Details about the intended application of CRE to the perception of
physical objects will appear in sequels to this paper.
CONTENTS:
Introduction.
I. The CRE data structure.
II. The CRE algorithm.
III. Using CRE.
IV. Using TVFONT.
Postscripts.
This research was supported by the Advanced Research Projects Agency
of the Office of the Secretary of Defense under contract SD-183.
PAge 1. Illustration: 16 frames of a doll baby on a turn table.
PAGE 2. INTRODUCTION.
The acronym CRE stands both for "Contour, Region, Edge" and
for "Cart's Eye". CRE is a solution to the problem of finding
contour edges in a set of television pictures and linking
corresponding edges from one picture to the next. The process is
automatic and is intended to run without human intervention.
Furthermore, the process is bottom up; there are no significant
inputs other than the given television images. The output of CRE is
a 2D contour map data structure which is suitable input to a 3D
geometric modeling program.
The overall design goal for CRE was to build a region edge
finding program that could be applied to a sequence of television
pictures and that would output a sequence of line drawings without
having to know anything about the content of the images. Furthermore
it was desired that the line drawings be structured. The six design
choices that determined the character of CRE are:
1. Dumb vision rather than model driven vision.
2. Multi image analysis rather than single image analysis.
3. Total image structure imposed on edge finding; rather
than separate edge finder and image analyzer.
4. Automatic rather than interactive.
5. Fixed image window size rather than variable window size.
6. Machine language rather than higher level language.

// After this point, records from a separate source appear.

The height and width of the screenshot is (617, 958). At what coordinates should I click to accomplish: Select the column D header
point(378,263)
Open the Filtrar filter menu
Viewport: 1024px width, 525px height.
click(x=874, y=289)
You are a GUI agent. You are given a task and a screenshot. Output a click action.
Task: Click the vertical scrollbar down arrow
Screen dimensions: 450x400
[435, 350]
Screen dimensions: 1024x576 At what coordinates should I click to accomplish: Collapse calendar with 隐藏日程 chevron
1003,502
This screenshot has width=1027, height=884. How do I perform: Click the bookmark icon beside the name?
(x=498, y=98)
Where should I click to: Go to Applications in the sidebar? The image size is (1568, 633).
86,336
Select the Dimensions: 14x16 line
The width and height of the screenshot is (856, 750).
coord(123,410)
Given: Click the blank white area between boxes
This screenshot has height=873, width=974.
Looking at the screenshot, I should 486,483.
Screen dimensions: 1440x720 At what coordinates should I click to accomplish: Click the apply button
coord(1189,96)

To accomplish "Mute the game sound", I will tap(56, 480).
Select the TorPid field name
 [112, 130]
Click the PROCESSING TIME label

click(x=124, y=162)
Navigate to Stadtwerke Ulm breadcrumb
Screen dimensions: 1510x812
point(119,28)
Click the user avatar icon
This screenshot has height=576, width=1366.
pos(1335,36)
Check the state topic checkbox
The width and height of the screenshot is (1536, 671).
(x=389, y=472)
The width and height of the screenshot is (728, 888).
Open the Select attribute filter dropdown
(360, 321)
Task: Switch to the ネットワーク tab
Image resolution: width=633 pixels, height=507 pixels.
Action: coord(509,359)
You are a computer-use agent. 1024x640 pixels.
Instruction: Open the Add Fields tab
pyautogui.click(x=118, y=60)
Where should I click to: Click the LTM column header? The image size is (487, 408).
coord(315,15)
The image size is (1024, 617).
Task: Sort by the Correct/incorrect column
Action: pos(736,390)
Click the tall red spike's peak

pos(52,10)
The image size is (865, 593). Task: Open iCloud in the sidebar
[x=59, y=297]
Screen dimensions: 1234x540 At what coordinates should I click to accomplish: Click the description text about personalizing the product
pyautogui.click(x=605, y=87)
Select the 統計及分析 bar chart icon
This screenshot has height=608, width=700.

The design choices are ordered from the more strategic to
the more tactical; the first three choices being research
strategies, the latter three choices being programming tactics.
Adopting these design choices lead to image contouring and contour
map structures similar to that of Krakauer[3] and Zahn[4].
The first design choice does not refer to the issue of how
model dependent a finished general vision system will be (it will be
quite model dependent), but rather to the issue of where one should
begin building such a system. I believe that the best starting
points are at the two apparent extremes of nearly total knowledge of
a particular visual world or nearly total ignorance. The former
extreme involves synthesis (by computer graphics) of a predicted 2D
image, followed by comparing the predicted and a perceived image for
slight differences which are expected but not yet measured. The
other extreme involves anaylsing perceived images into structures
which can be readily compared (for near equality) and measured for
slight differences; followed by the construction of a 3D geometric
model of the perceived world. The point is that in both cases images
are compared, and in both cases the 3D model initially (or finally)
contains specific numerical data on the geometry and physics of the
particular world being looked at.
PAGE 3. Illustration: 32 frames of blocks on a turn table.
PAGE 4. INTRODUCTION.
The second design choice, of multi image anaylsis rather
than single image analysis, provides a basis for solving for camera
positions and feature depths. The third design choice solves (or
rather avoids) the problem of integrating an edge finder's results
into an image; by using a very simple edge finder and by accepting
all its findings as valid photometric edges that are indeed a part
of the image, the image structure is never lost. This design
postpones the problem of interpreting photometric edges as physical
edges.
The fourth choice is a resolution not to write an image
processor that requires operator assistance and parameter tuning.
The fifth choice of the 216 by 288 fixed window size is a sin that
proved surprisingly expedient, it is explained later. A variable
window version of CRE at halves, thirds and other simple fractions
of its present window size will be made at some future date.
The final design choice of using machine language was for
the sake of implementing node link data structures that are
processed 100 faster than LEAP, 10 times faster than compiled LISP
and that require significantly less memory than similar structures
in either LISP or LEAP. Furthermore machine code assembles and loads
faster than higher level languages; and machine code can be
extensively fixed and altered without recompiling.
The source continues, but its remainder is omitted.